● Exercise brief:
Answer with a single number, the count of lines in the material below that contain the word "click".

── Available records

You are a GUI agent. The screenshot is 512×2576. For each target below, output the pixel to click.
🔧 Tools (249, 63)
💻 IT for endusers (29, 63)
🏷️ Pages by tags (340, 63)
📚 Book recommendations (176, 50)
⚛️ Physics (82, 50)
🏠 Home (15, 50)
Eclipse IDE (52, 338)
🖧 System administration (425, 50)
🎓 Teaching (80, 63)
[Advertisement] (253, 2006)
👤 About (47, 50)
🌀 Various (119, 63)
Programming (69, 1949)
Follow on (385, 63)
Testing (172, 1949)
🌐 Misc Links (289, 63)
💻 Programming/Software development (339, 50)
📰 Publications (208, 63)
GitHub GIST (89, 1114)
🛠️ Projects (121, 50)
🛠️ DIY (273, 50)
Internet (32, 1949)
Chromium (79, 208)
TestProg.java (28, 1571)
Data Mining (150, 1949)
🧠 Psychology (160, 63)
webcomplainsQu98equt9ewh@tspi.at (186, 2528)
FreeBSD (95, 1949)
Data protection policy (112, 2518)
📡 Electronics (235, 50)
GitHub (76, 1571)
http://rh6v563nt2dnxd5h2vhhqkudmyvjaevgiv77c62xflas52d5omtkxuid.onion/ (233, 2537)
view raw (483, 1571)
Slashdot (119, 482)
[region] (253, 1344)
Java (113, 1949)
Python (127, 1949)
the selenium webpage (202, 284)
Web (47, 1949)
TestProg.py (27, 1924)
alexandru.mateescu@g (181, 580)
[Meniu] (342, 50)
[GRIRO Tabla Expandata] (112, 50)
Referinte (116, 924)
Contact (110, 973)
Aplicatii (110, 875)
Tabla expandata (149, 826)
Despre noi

────
── Available records

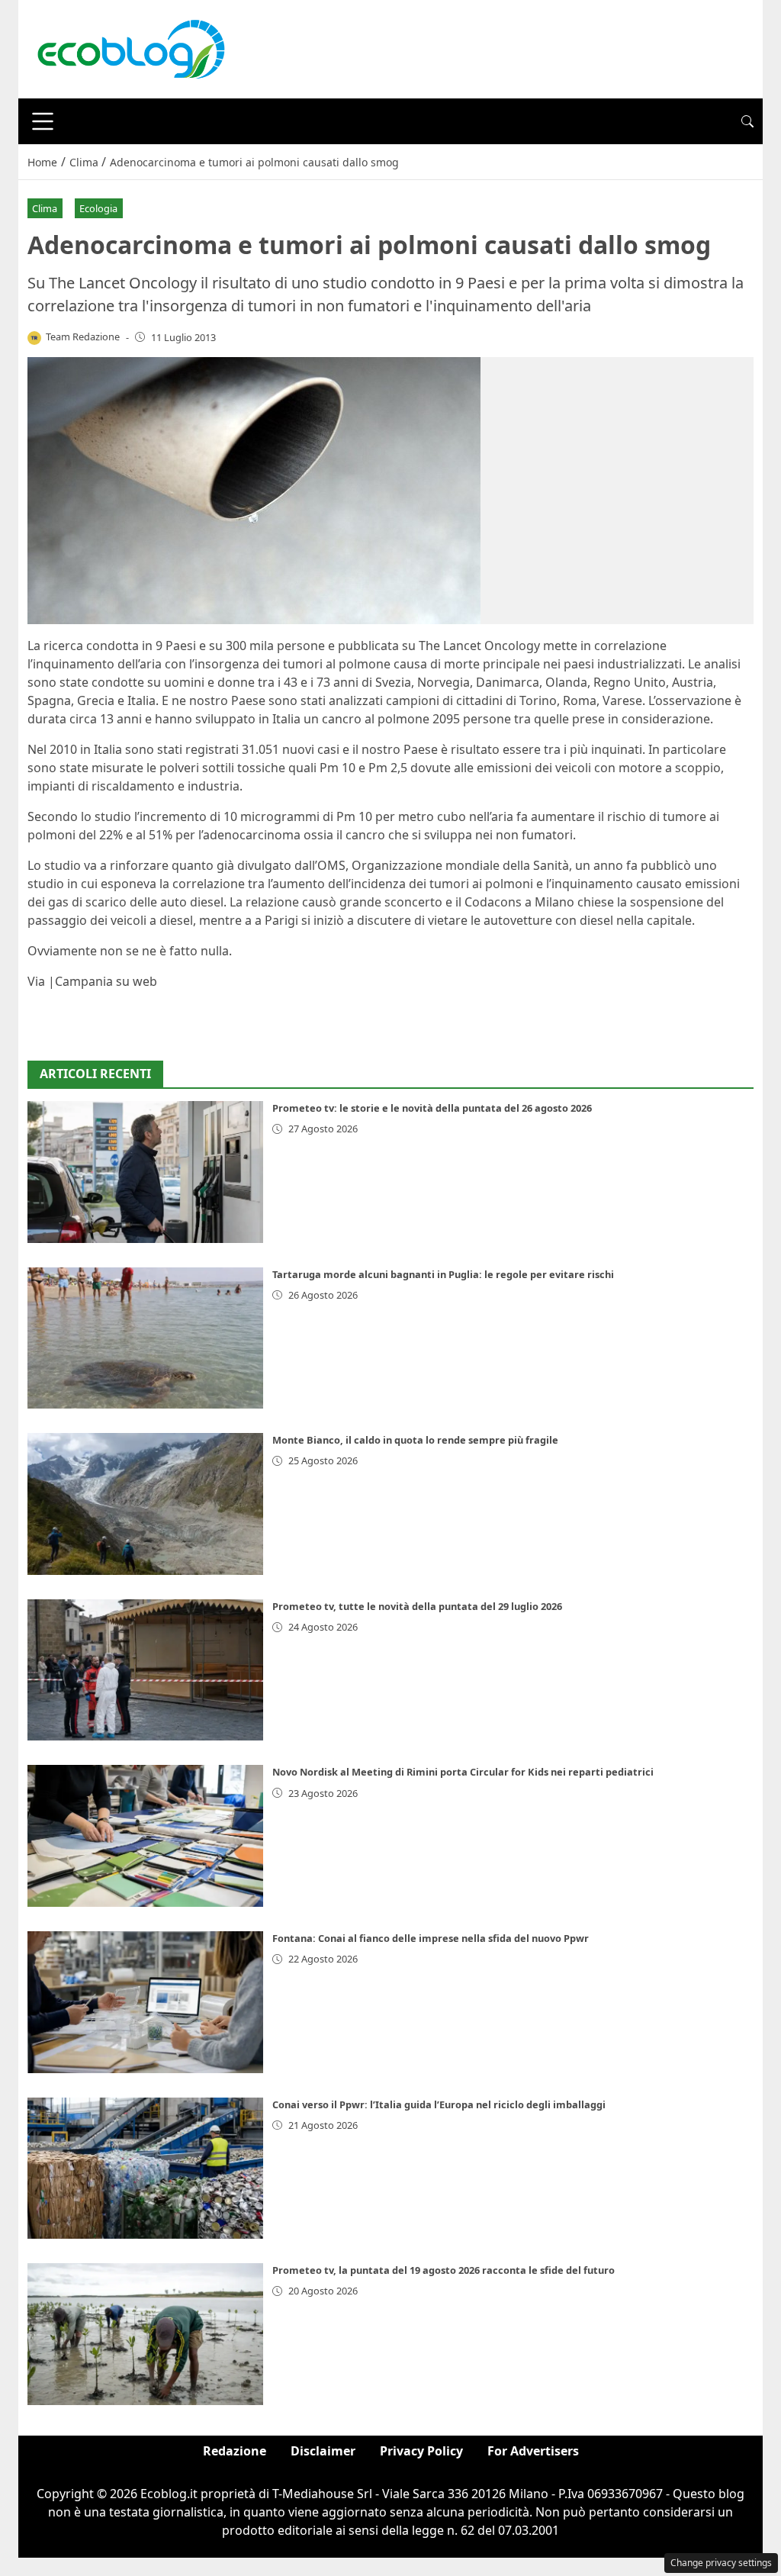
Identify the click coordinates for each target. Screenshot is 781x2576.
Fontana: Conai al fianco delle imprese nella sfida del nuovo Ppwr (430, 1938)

────

● Output for this task:
2